### Data provided
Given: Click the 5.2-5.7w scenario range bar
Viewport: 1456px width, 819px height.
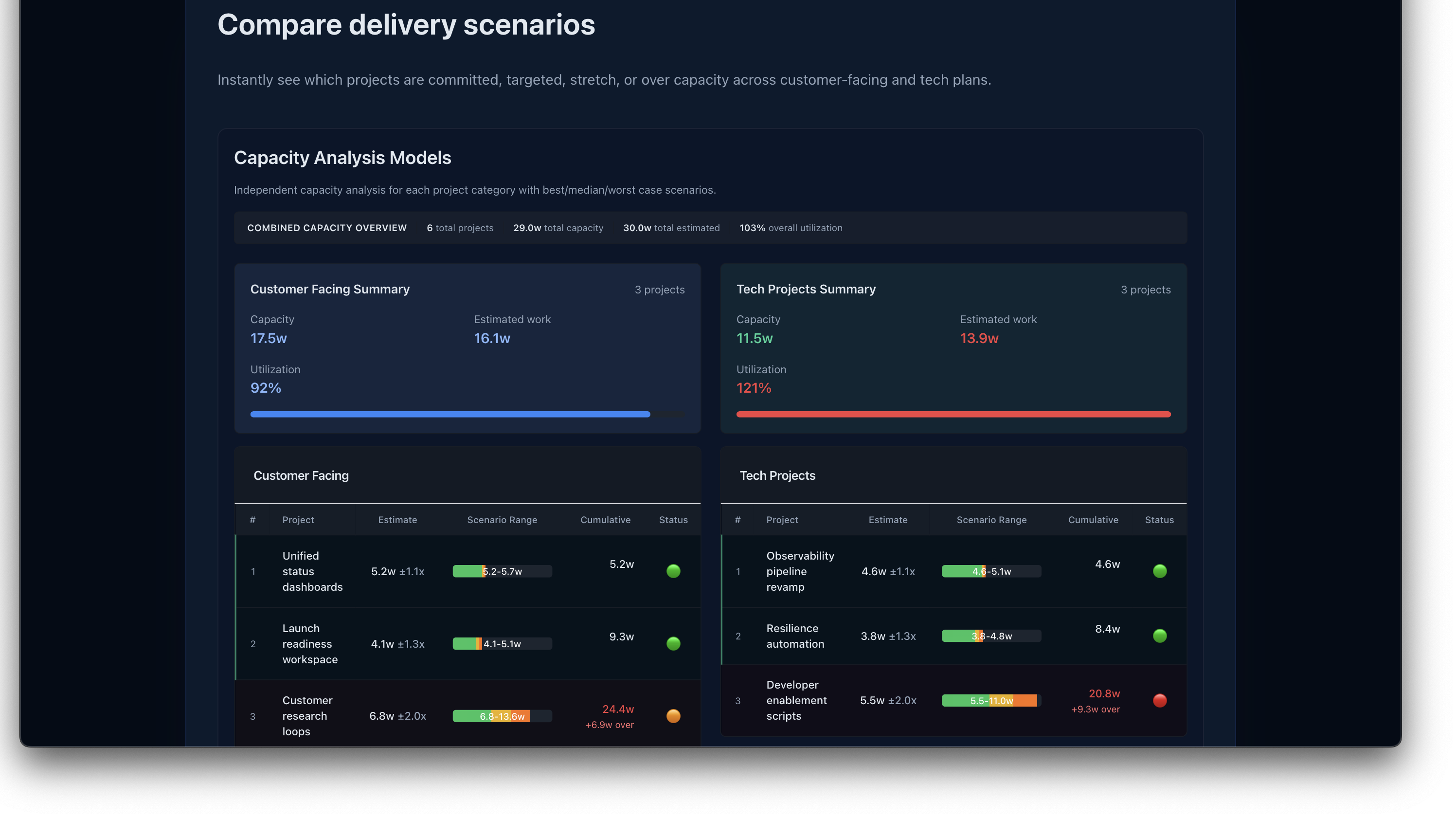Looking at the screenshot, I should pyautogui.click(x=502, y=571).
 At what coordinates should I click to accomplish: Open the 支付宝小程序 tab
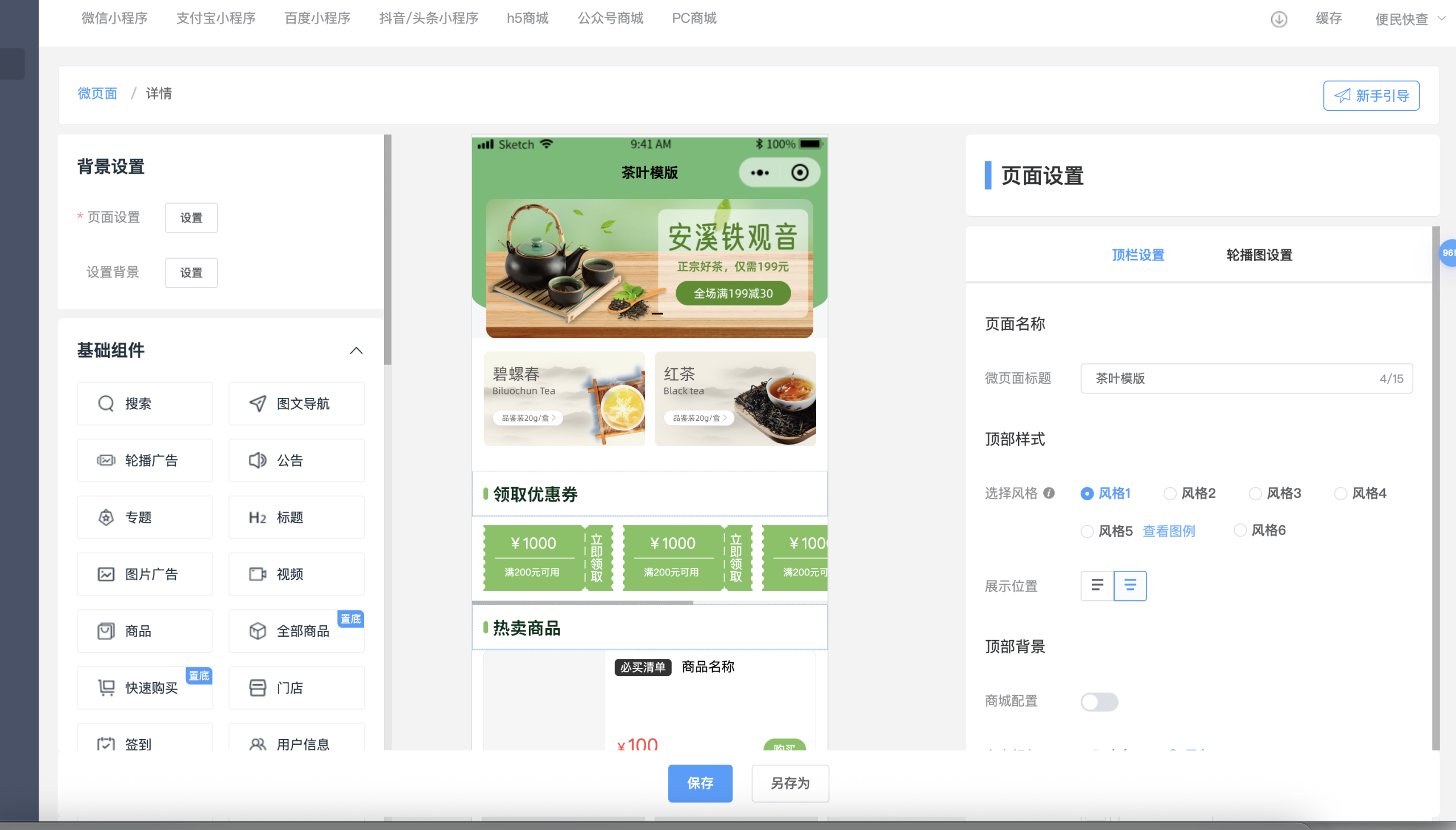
* * *
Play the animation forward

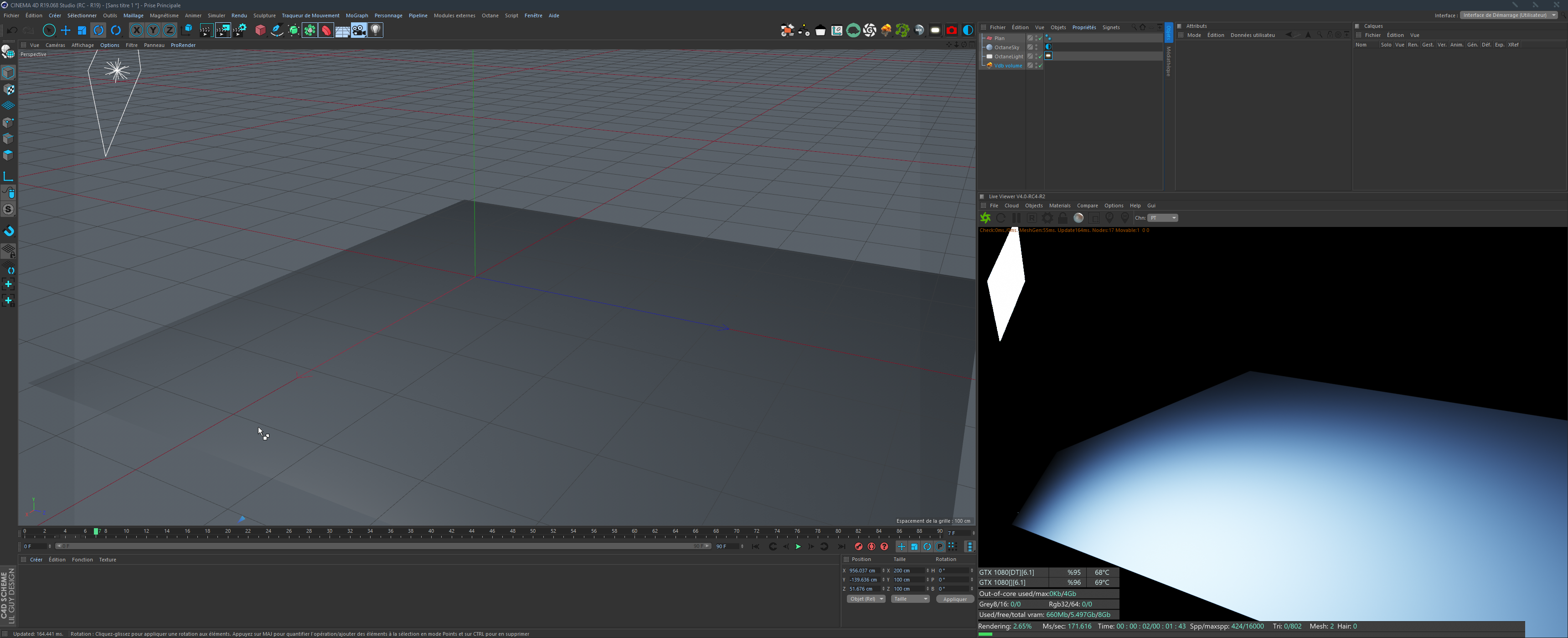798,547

### Work instructions
When you reach the line with "Given: Click the 5.2-5.7w scenario range bar" in the records above, start writing out each line exactly, and stop after the line with "At what coordinates". Pictures stay out.

### Answer section
Given: Click the 5.2-5.7w scenario range bar
Viewport: 1456px width, 819px height.
Looking at the screenshot, I should pyautogui.click(x=502, y=571).
 At what coordinates should I click to accomplish: Open the 支付宝小程序 tab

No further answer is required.